African Equities: Promising Times
Having lagged much of the global rally that kicked off in March 2009, Sub-Saharan African equity markets are at long last beginning to perk up. Interestingly, the major markets are also moving with a much greater degree of correlation than in previous years, suggesting that they are creeping onto the collective radar of international investors.
On one hand, this interest is underpinned by a solid macro story: BMI forecasts real GDP growth of 5.3% in Sub-Saharan Africa versus just 0.9% in the Eurozone and 1.8% across developed states. An equally important consideration, however, is valuation. The benchmark Nigeria Stock Exchange Index, for example, is trading at trailing P/E of 13.7, which compares favourably with 18.7 for the South African JALSH. A number of local Nigerian blue chips, meanwhile, are trading at price book ratios of just 1.0-1.5 – an attractive proposition, given their potential.

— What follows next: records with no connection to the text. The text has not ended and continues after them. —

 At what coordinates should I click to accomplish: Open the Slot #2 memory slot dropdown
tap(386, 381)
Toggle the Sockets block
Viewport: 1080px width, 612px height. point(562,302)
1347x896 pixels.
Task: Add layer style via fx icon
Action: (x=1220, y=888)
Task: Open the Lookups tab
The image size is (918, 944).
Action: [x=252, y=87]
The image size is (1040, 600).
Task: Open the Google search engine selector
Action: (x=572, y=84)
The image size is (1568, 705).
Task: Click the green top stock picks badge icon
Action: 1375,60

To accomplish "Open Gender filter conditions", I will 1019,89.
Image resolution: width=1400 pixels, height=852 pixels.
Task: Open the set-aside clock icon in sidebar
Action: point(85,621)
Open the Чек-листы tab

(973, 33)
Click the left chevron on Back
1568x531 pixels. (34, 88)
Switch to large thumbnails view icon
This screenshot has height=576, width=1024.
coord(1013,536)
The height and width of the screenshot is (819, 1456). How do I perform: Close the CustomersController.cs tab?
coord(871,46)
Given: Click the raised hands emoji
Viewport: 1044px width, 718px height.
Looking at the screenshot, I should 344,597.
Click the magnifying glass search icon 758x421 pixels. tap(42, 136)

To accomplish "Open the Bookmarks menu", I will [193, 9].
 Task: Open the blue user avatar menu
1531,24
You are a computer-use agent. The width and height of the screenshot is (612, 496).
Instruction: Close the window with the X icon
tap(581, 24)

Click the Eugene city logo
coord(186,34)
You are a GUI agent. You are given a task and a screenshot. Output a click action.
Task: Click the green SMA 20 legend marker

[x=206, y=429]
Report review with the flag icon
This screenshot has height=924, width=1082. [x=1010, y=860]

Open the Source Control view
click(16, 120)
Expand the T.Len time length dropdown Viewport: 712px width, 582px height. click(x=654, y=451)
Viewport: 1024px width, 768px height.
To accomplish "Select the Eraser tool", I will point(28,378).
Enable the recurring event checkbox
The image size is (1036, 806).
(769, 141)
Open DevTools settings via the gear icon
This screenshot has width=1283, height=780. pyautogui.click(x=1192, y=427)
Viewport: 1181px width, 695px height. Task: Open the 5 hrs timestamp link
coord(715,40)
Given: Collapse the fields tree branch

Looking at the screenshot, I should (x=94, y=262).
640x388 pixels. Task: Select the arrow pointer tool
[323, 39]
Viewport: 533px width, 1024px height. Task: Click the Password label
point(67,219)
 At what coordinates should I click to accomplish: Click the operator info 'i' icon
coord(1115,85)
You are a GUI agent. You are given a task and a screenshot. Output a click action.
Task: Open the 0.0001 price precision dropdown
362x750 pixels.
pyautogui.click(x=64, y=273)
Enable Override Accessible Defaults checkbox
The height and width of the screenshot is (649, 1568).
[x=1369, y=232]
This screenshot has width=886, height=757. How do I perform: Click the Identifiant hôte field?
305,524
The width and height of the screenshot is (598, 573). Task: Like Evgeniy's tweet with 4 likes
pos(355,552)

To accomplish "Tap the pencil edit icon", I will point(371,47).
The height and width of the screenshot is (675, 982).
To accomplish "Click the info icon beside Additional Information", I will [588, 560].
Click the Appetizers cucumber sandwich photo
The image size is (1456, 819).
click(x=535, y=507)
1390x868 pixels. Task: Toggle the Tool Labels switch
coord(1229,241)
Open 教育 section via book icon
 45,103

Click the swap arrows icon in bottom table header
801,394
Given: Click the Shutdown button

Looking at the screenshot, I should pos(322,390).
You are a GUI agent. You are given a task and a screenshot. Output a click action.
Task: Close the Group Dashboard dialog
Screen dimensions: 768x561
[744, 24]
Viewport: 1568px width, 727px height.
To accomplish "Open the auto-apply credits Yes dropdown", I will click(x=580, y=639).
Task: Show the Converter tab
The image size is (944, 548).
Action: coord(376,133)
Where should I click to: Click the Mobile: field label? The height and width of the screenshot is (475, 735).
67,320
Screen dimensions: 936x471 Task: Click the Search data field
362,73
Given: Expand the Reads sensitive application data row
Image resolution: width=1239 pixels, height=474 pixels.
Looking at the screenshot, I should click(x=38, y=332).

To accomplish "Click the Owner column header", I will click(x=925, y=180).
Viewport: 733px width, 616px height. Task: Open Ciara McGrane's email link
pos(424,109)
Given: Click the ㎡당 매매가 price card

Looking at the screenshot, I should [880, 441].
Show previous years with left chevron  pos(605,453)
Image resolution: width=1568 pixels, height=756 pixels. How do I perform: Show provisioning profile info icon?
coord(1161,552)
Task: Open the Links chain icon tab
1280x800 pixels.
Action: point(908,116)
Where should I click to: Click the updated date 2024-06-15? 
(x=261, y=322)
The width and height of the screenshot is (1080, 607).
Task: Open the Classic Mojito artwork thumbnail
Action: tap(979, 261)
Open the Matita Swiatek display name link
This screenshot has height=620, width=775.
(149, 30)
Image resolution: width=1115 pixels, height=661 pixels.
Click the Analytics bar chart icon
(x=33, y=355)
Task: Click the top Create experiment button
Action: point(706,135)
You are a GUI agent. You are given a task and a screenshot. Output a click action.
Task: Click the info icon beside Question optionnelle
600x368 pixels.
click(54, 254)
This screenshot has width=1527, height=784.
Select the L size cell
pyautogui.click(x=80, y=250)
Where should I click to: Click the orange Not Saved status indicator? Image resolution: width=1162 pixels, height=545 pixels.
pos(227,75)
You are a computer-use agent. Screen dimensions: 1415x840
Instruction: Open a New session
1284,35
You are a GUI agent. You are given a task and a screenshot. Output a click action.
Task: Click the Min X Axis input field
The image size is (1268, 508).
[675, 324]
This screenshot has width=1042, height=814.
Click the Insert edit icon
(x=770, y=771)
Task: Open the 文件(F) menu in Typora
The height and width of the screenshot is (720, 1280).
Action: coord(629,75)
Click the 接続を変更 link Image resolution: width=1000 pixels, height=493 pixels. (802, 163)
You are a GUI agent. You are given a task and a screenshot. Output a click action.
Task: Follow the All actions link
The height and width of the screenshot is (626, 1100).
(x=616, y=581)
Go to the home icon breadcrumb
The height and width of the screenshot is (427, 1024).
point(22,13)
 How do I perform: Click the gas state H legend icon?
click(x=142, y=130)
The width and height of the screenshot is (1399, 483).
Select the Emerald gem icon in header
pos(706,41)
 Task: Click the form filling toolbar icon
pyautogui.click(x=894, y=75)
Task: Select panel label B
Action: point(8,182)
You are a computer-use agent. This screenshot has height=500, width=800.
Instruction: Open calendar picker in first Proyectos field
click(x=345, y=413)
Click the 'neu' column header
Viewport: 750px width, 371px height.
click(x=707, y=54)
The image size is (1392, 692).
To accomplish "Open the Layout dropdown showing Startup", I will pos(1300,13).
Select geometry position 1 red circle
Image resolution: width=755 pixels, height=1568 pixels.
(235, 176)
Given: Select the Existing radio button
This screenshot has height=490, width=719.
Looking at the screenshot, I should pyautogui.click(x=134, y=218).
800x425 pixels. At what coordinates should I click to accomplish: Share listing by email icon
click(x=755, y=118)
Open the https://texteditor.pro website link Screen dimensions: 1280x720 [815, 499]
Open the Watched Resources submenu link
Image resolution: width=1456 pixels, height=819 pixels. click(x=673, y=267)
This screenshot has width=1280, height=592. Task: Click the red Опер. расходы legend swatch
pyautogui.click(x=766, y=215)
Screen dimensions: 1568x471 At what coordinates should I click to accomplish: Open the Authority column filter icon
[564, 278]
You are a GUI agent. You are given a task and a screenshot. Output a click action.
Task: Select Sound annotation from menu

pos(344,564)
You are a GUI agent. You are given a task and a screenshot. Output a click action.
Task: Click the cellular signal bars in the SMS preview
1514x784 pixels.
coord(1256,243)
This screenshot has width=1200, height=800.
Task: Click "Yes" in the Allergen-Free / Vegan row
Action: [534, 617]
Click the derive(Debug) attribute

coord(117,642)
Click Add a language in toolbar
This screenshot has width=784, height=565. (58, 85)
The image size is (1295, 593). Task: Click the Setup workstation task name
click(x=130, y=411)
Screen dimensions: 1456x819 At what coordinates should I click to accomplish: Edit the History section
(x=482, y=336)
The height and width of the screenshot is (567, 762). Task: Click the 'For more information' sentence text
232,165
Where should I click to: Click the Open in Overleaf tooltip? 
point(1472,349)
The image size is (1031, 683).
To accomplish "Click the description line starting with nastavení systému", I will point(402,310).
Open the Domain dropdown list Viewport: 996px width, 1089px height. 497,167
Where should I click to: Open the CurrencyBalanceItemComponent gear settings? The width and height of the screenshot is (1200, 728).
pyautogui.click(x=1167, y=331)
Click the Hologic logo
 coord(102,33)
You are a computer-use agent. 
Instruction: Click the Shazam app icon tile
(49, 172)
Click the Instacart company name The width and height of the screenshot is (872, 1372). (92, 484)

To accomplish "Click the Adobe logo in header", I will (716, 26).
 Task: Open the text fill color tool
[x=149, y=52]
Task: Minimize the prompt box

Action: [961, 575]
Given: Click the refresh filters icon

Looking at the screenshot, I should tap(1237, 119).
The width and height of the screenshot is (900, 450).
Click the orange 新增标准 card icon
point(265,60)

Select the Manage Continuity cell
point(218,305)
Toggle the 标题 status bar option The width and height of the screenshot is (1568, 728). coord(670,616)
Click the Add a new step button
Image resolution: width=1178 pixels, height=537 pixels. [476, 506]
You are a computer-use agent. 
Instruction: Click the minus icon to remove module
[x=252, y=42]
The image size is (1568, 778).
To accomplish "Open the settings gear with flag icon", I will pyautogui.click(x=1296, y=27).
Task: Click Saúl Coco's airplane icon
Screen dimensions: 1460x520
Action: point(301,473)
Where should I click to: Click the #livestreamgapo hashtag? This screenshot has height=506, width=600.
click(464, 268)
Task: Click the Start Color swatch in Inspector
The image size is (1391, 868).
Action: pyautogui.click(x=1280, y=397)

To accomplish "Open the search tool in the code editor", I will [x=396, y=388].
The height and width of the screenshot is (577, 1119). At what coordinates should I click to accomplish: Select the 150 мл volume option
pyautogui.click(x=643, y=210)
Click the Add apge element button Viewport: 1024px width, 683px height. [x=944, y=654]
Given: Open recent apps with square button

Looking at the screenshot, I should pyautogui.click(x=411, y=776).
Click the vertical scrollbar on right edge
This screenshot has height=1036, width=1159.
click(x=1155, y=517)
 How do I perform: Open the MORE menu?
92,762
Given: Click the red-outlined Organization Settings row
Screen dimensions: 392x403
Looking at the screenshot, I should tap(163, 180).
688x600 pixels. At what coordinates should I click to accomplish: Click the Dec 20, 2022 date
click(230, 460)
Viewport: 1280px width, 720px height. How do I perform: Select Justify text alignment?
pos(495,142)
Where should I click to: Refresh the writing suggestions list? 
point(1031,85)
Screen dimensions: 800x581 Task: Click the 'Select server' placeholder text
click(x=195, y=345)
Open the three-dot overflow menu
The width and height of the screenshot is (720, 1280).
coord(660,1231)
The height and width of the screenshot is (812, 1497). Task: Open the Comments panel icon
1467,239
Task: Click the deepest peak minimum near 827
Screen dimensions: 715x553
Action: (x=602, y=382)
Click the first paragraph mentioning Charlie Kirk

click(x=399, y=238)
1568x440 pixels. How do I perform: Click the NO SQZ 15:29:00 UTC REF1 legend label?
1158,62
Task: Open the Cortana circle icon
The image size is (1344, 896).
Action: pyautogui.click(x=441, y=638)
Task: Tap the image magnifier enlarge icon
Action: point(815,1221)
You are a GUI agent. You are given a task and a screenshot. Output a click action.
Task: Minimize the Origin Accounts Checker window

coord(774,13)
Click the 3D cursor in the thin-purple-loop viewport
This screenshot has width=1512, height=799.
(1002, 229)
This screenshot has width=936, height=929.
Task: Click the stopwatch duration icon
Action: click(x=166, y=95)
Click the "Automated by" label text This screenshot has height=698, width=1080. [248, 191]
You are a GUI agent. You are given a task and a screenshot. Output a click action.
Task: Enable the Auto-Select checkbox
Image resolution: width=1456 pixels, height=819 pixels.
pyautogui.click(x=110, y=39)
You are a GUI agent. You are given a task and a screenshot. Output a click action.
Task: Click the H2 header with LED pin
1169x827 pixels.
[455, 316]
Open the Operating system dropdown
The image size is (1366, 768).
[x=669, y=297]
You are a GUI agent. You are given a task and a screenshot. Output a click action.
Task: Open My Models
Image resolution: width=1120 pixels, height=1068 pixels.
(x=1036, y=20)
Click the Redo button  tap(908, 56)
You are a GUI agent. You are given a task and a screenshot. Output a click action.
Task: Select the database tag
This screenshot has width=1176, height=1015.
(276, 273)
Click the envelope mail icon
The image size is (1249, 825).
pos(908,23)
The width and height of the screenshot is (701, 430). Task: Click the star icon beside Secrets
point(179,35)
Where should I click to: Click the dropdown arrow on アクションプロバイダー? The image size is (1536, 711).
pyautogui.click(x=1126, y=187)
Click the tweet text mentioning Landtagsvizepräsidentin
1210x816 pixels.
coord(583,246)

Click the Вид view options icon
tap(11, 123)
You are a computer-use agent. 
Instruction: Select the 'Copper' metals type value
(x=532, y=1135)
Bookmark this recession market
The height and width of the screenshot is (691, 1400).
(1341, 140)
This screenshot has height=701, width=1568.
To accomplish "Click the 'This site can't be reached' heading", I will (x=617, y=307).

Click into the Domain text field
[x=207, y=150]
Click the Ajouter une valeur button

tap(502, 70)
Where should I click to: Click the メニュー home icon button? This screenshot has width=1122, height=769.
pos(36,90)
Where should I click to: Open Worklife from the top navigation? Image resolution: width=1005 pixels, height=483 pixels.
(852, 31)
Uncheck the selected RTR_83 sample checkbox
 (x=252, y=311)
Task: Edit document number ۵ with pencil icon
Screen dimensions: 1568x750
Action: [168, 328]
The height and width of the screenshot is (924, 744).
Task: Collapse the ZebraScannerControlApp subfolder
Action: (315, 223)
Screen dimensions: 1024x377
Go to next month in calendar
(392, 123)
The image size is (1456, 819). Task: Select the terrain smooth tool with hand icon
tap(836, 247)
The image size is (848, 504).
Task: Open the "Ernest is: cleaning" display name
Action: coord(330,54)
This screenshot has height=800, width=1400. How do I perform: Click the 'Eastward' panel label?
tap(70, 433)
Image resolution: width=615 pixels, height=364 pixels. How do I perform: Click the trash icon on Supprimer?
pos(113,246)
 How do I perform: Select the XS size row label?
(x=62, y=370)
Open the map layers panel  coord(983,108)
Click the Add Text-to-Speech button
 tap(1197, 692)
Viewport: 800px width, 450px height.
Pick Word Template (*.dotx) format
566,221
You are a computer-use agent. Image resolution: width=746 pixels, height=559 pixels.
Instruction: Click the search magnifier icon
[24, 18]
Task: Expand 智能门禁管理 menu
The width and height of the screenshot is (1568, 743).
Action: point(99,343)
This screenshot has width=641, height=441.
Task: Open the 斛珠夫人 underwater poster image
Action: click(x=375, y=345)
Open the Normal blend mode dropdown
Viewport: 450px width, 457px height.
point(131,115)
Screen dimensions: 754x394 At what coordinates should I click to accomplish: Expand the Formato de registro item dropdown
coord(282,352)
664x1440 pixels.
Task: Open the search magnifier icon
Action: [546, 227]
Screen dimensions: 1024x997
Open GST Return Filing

The picture emerging from the fixed income market, though not as uniformly positive, still contains some pockets of opportunity. The top pick here is undoubtedly longer dated bonds from Ghana, which offer nominal yields in excess of 17%, as well as the prospect of an appreciating currency. Kenya and Uganda could also prove attractive plays, especially at the long end of the curve where the government’s pump-priming have had less of an effect.